An infrastructure that can integrate cellulosic ethanol production within the fuel chain is another prerequisite for success. “The biggest challenge is to create an infrastructure to cover the harvesting and transportation to refineries and then getting the fuel to dispensing stations,” says Carr. “We have to collect large quantities of biomass, and the logistics of this need to be worked out.”

That said, Carr points out that the first generation of bioethanol production is already laying the groundwork for success in that respect by creating an infrastructure for ethanol supply. “We are developing more biorefineries that are increasingly efficient,” he says. “It’s only a matter of adapting that infrastructure and expanding it to accommodate much larger volumes.”

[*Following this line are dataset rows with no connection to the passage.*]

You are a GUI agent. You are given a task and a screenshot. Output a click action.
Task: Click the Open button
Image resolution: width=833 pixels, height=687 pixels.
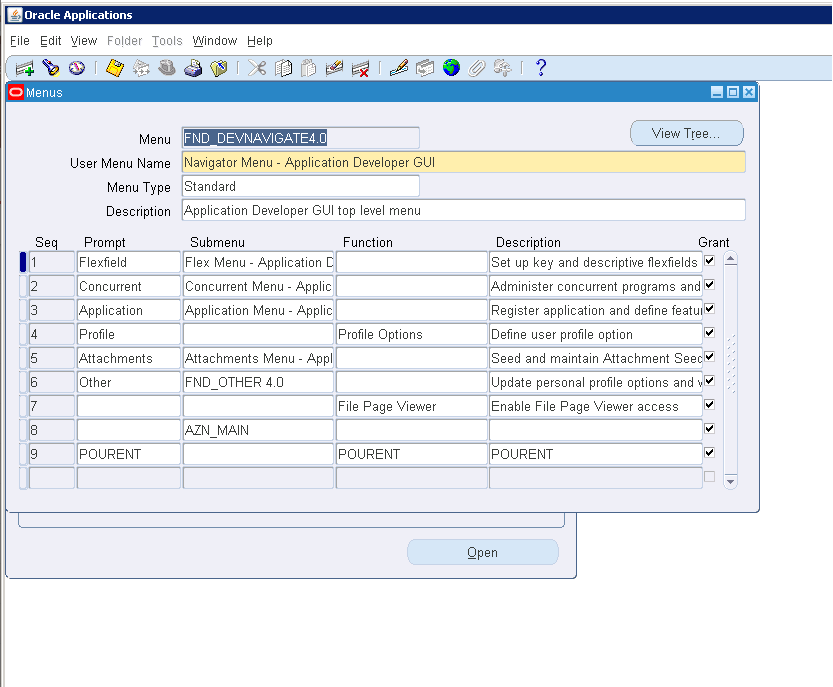coord(482,552)
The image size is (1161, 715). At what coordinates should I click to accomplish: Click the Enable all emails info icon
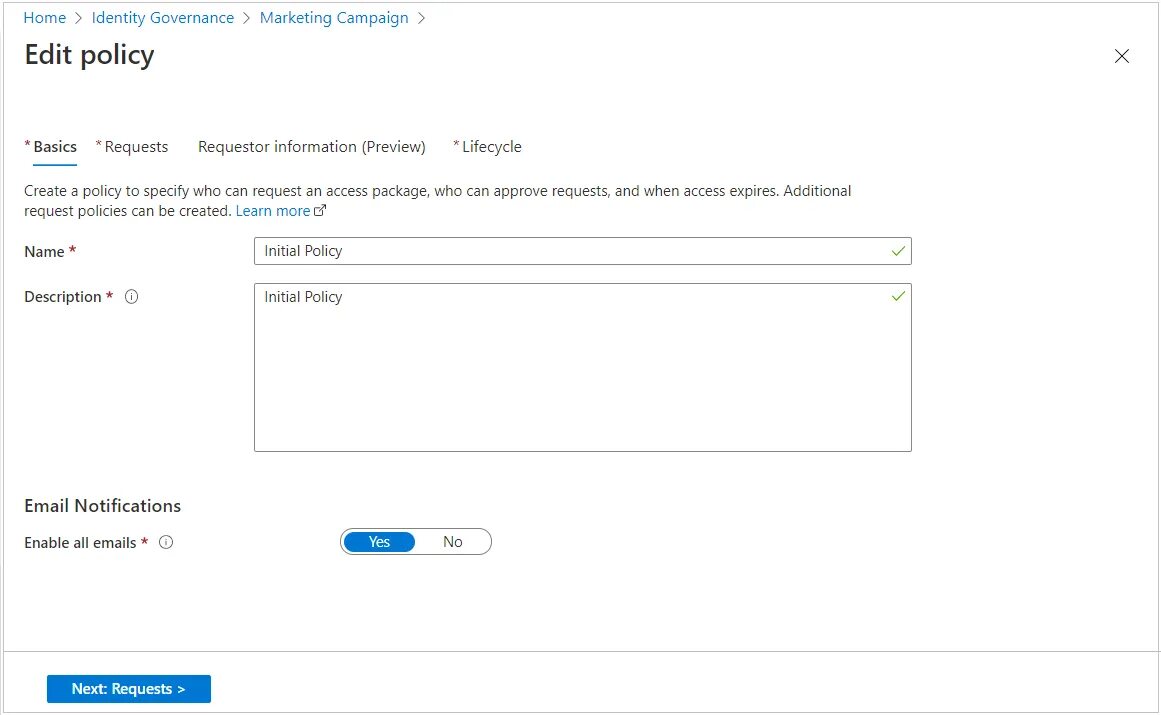tap(166, 542)
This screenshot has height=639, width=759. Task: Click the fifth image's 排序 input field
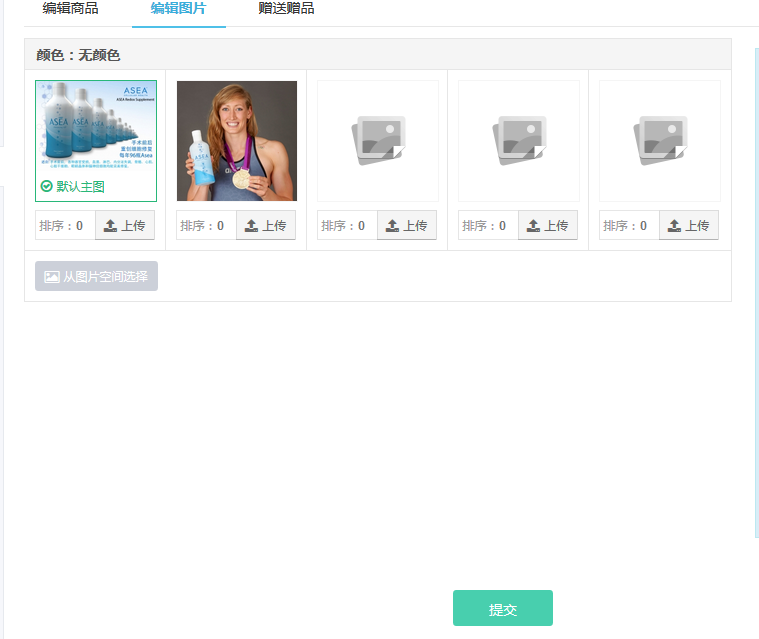point(629,225)
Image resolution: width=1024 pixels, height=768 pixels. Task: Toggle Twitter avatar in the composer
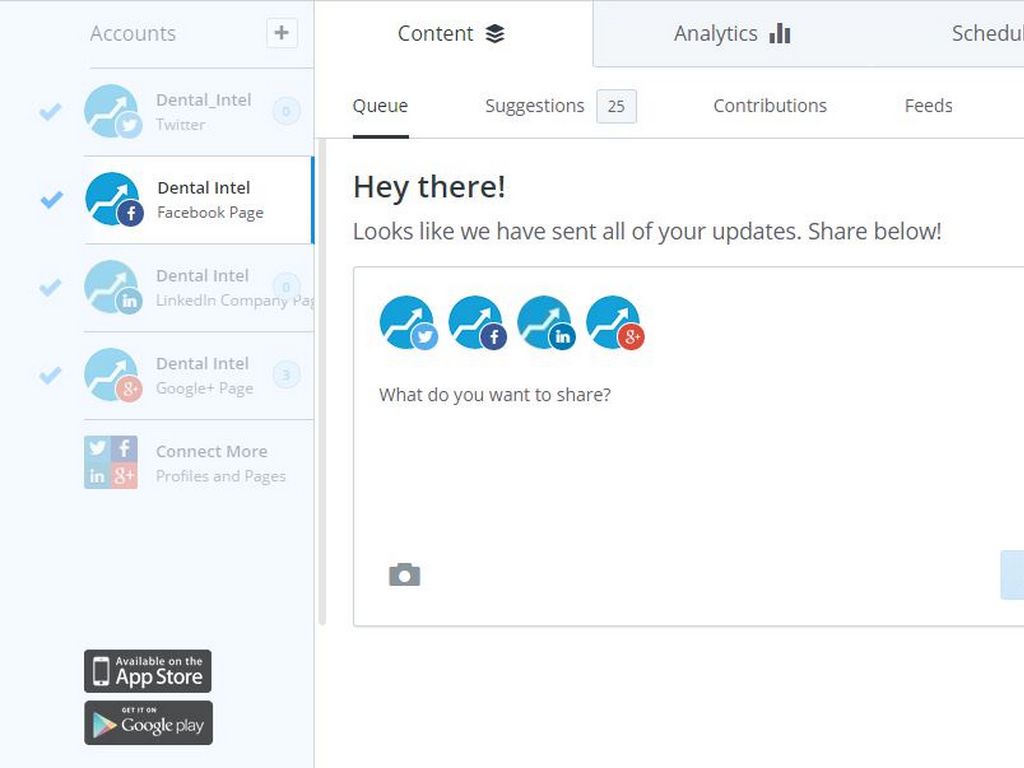[408, 322]
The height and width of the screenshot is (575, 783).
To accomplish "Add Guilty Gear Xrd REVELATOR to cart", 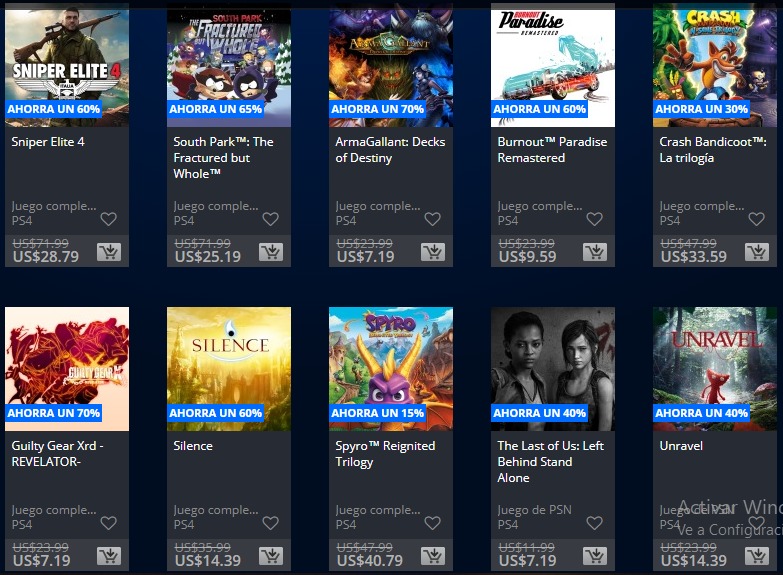I will coord(109,556).

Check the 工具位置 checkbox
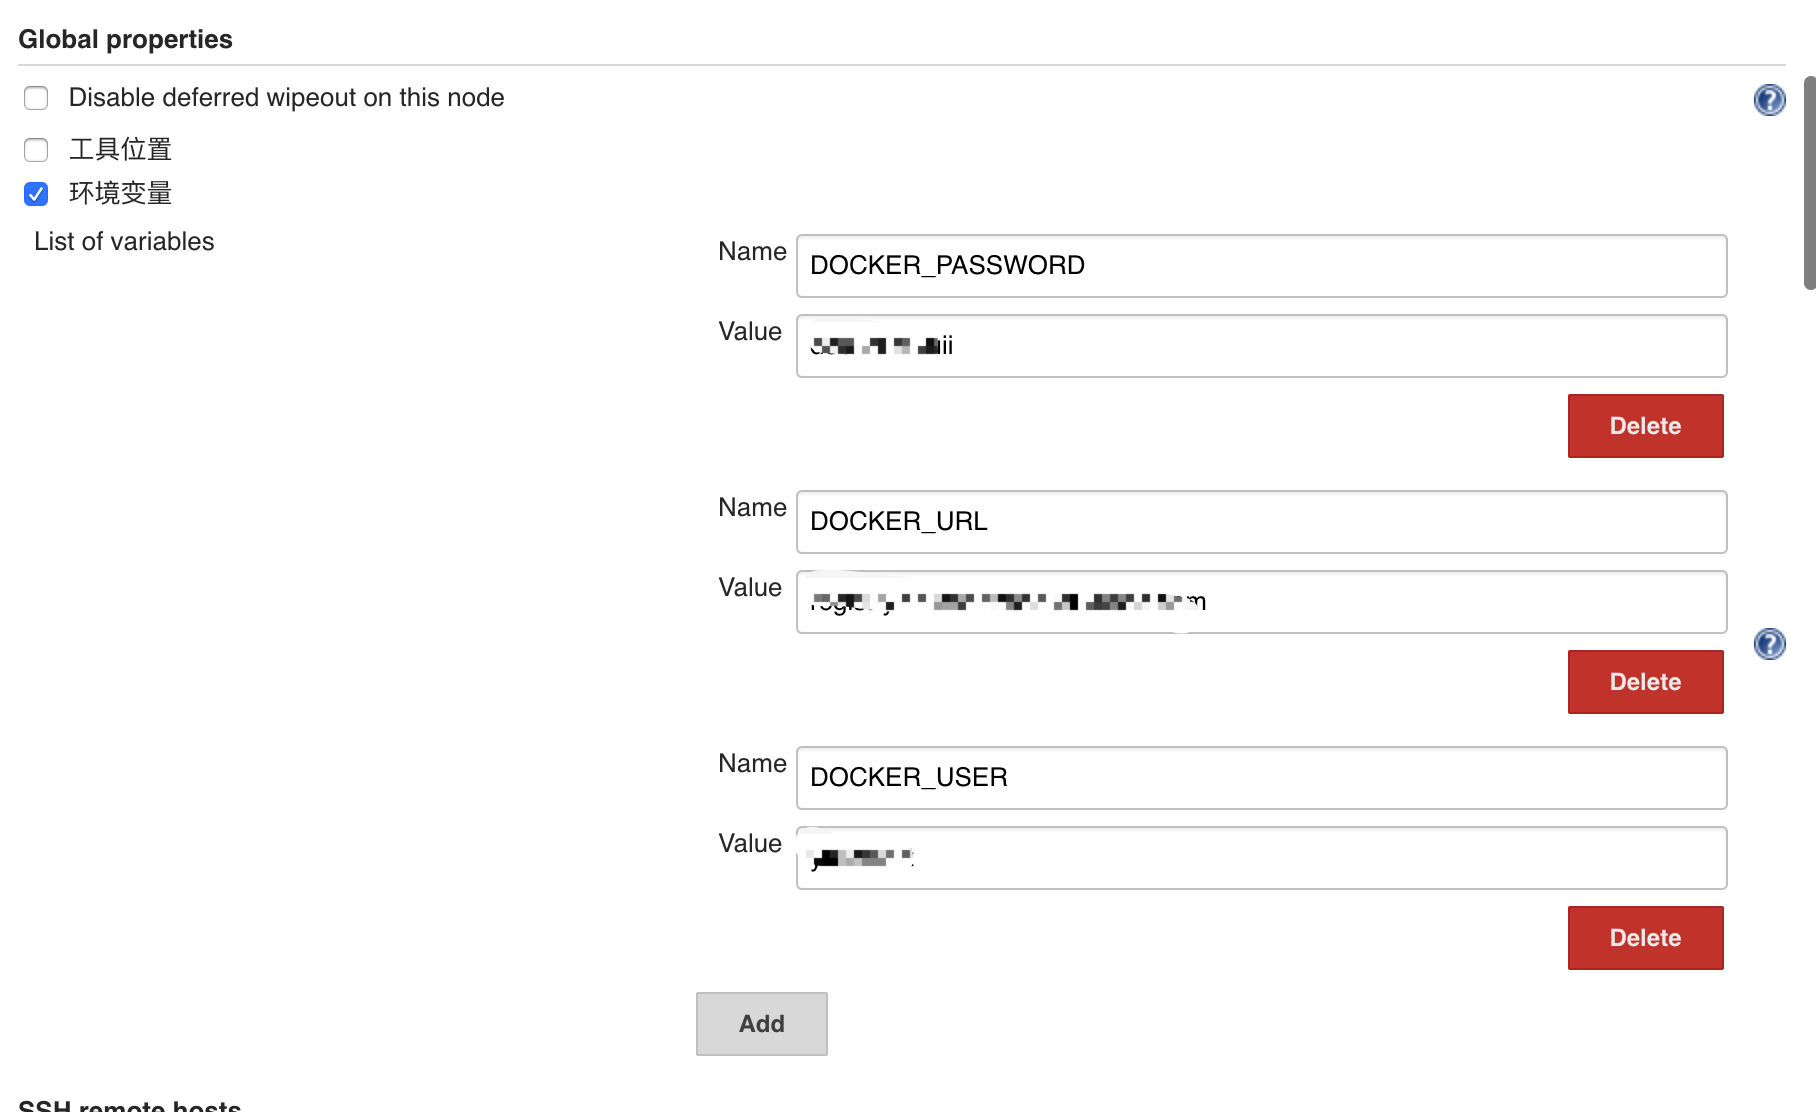click(36, 150)
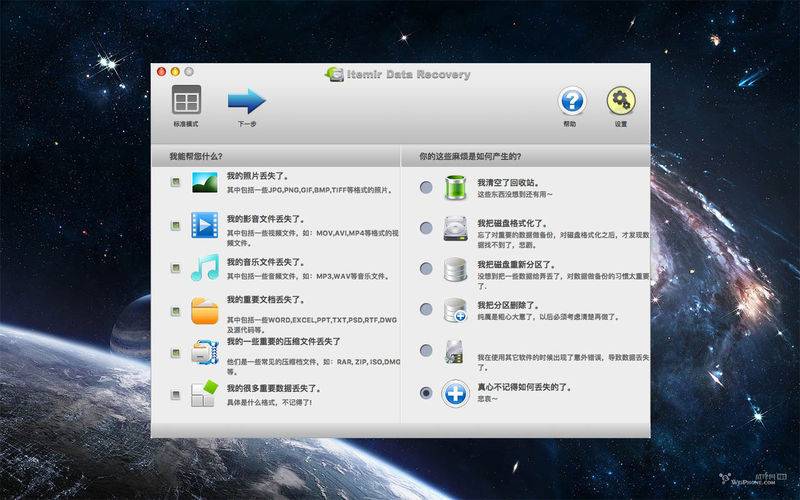Check the 我的照片丢失了 checkbox

(176, 183)
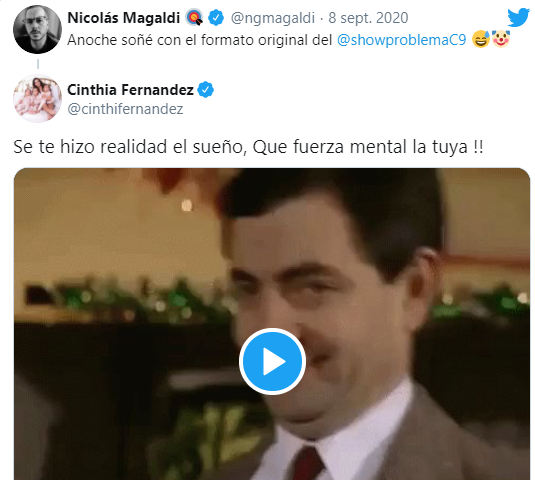Click the Twitter bird logo
535x480 pixels.
pos(518,17)
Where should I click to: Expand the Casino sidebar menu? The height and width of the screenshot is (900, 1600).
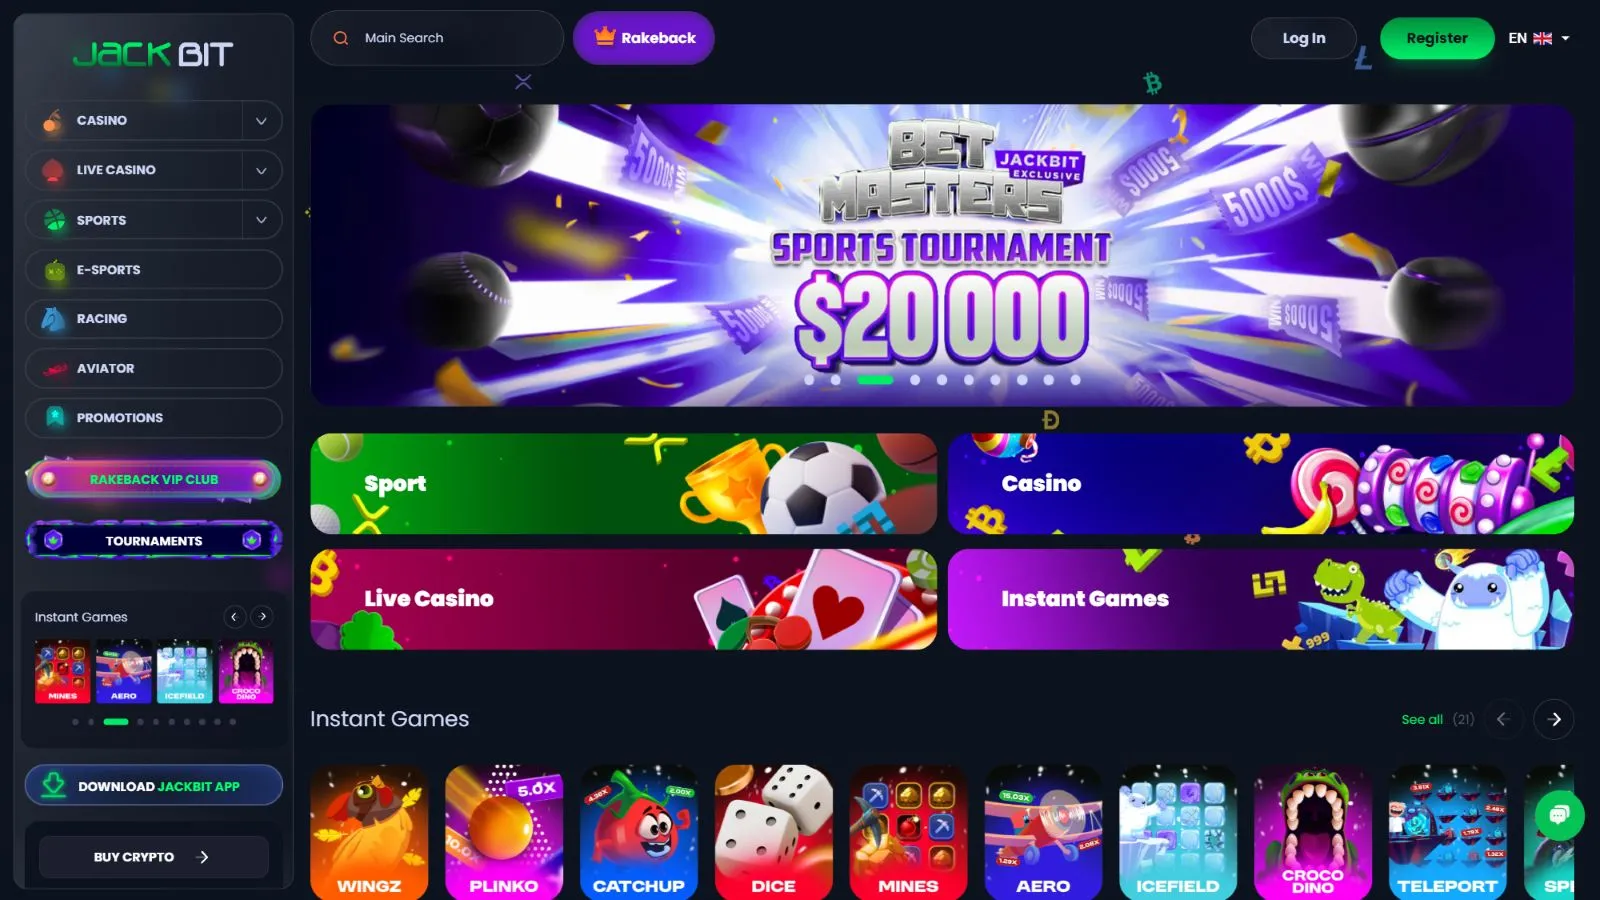(x=261, y=120)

In other words, it might only be a matter of time until filling up your car with plant-derived fuel is so commonplace that you don’t think twice about it.

A team for the future

Alfa Laval’s experience with biofuel goes back to the 1970s. The company’s expertise in separation and heat exchange products is well established, and the company is already supplying equipment and expertise to the bioethanol production market.

Since 1998, the demand for its heat exchangers and centrifuges for biofuel production has grown by 10,000 percent. All the information related to cellulosic ethanol and other biofuels is collated centrally so that progress in development is shared throughout the company.

Alfa Laval has a strategy to be at the forefront of developing products tailored to the needs of this industry and is working with a select group of companies to that end, including SEKAB in Sweden and Biogasol, who are pioneering the next-generation technology. SEKAB is the main supplier to the Swedish market and has more than 20 years of experience in supplying ethanol to bus fleets and 15 years of experience in supplying E85 fuel for flexfuel vehicles.

Jan Lindstedt, managing director for SEKAB Industrial Development, says SEKAB is working together with Alfa Laval on the dewatering of lignin, the solid residue from the process, as well as testing and maybe developing suitable heat exchangers for the recycling of the process streams for energy recovery.

SEKAB has set out to prepare the groundwork for future sustainable transport with the help of a long-term sustainable fuel, Lindstedt says. “Our goal is to develop an industrial structure that will enable the supply of knowledge and equipment for the production of cellulose-based ethanol, as well as the construction of production facilities.